Aufgaben:
**1)** Wie wird im Text zur aufschiebenden Wirkung der Begriff „Verfolgung“ im Sinne der Flüchtlingskonvention bestimmt?
**2)** Führe den Text zur aufschiebenden Wirkung nach seinem letzten Satz weiter.

Übungstext:
++++++++++

Der VwGH hat wiederholt zu § 6 Z 1 und 2 AsylG 1997, einer mit § 18 Abs 1 Z 4 BFA-VG vergleichbaren Vorgängerbestimmung, dargelegt, dass bei der Prüfung, ob ein Anwendungsfall vorliegt, von den Behauptungen des Asylwerbers auszugehen ist und es in diesem Zusammenhang nicht auf die Frage der Glaubwürdigkeit der Angaben ankommt. (VwGH 22.10.2003, 2002/20/0151). Bei der Prüfung, ob ein unter § 6 Z 1 AsylG 1997 zu subsumierender Fall vorliegt, ist von den Angaben des Asylwerbers auszugehen und auf deren Grundlage zu beurteilen, ob sich diesem Vorbringen mit der erforderlichen Eindeutigkeit keine Behauptungen im Sinne einer im Herkunftsstaat drohenden Verfolgung entnehmen lassen (vgl. das E vom 31. Jänner 2002, Zl. 99/20/0531). Unter "Verfolgung" im Sinne des Art. 1 Abschnitt A Z 2 FlKonv ist ein ungerechtfertigter Eingriff von erheblicher Intensität in die zu schützende persönliche Sphäre des Einzelnen zu verstehen (VwGH 24.04.2003, 2000/20/0326).

Das Bundesamt für Fremdenwesen und Asyl hat die Aberkennung der aufschiebenden Wirkung im vorliegenden Fall in der Begründung (anders als im Spruch) auf § 18 Abs 1 Z 4 BFA-VG gestützt, was demnach voraussetzt, dass "der Asylwerber Verfolgungsgründe nicht vorgebracht hat".

Seine diesbezügliche Entscheidung begründete das Bundesamt für Fremdenwesen und Asyl nach Zitierung des § 18 Abs. 1 BFA-VG wie folgt: "Hat das Bundesamt die aufschiebende Wirkung aberkannt, gilt das als Aberkennung der aufschiebenden Wirkung einer Beschwerde gegen eine mit der abweisenden Entscheidung über einen Antrag auf internationalen Schutz verbundenen Rückkehrentscheidung. Wie oben ausgeführt, liegt Z. 4 in Ihrem Fall vor.

++++++++++

Eingabedaten:

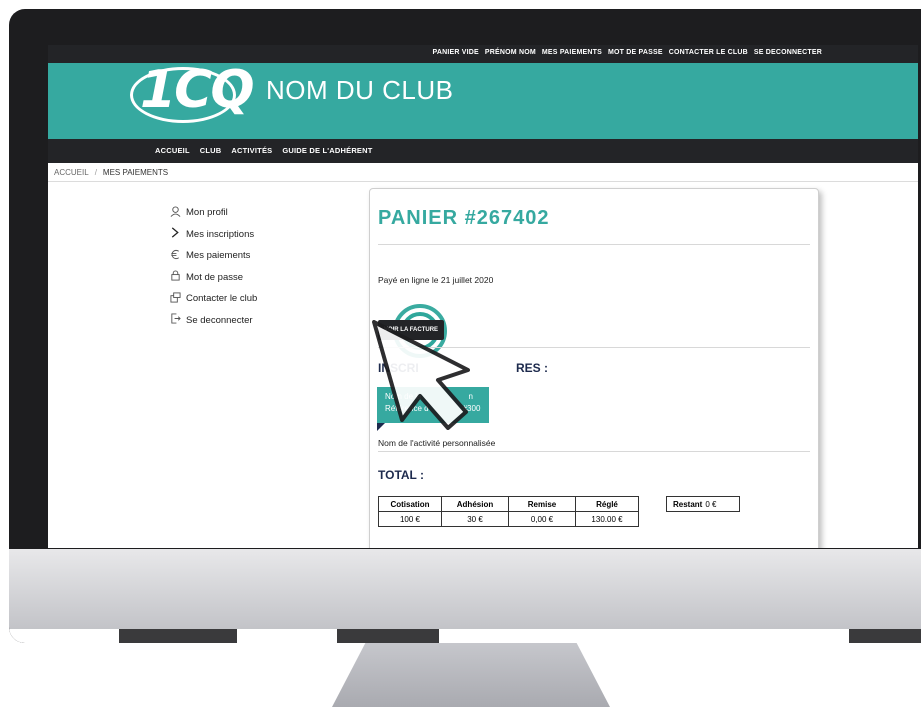 The height and width of the screenshot is (707, 921). I want to click on top-link-contact-club: CONTACTER LE CLUB, so click(708, 52).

++++++++++

Lösungen:
**1)** Als ungerechtfertigter Eingriff von erheblicher Intensität in die zu schützende persönliche Sphäre des Einzelnen.

**2)**
Für die Behörde steht fest, dass für Sie bei Rückkehr in Ihren Herkunftsstaat keine reale Gefahr einer Menschenrechtsverletzung gegeben ist. Sie bedürfen daher nicht des Schutzes Österreichs. Es ist in Ihrem Fall davon auszugehen, dass die sofortige Umsetzung der aufenthaltsbeendenden Maßnahme im Interesse eines geordneten Fremdenwesens geboten ist. Da Ihrem Antrag auf internationalen Schutz keine Aussicht auf Erfolg beschieden ist und Ihnen auch keine sonstige reale und menschenrechtsrelevante Gefahr im Herkunftsstaat droht, ist es Ihnen zumutbar, den Ausgang Ihres Asylverfahrens im Herkunftsstaat abzuwarten. Ihr Interesse auf einen Verbleib in Österreich während des gesamten Asylverfahrens tritt hinter das Interesse Österreichs auf eine rasche und effektive Durchsetzung der Rückkehrentscheidung zurück."

Wie sich aus den obigen Einvernahmen des Beschwerdeführers ergibt, begründete der Beschwerdeführer seine Ausreise aus Indien damit, dass er in seinem Heimatland aufgrund eines Anschlages auf die Versammlung seiner Religionsgruppe sowie aufgrund der folgenden Schikanen durch die Sicherheitskräfte verlassen habe.

Dass der Beschwerdeführer aber damit keine Verfolgungsgründe im Sinne des § 18 Abs. 1 Z 4 BFA-VG vorgebracht habe, kann unter Berücksichtigung der obzitierten Judikatur des Verwaltungsgerichtshofes in keiner Weise erkannt werden, zumal es dabei nicht auf eine fehlende Glaubhaftigkeit bzw. die Eintrittsgefahr der behaupteten Verfolgung ankommt, sondern auf den Umstand, ob die Verfolgungsgründe überhaupt vorgetragen wurden. Anhaltspunkte, wonach ein sonstiger Tatbestand § 18 BFA-VG im konkreten Fall vorliege, bestehen überdies nicht.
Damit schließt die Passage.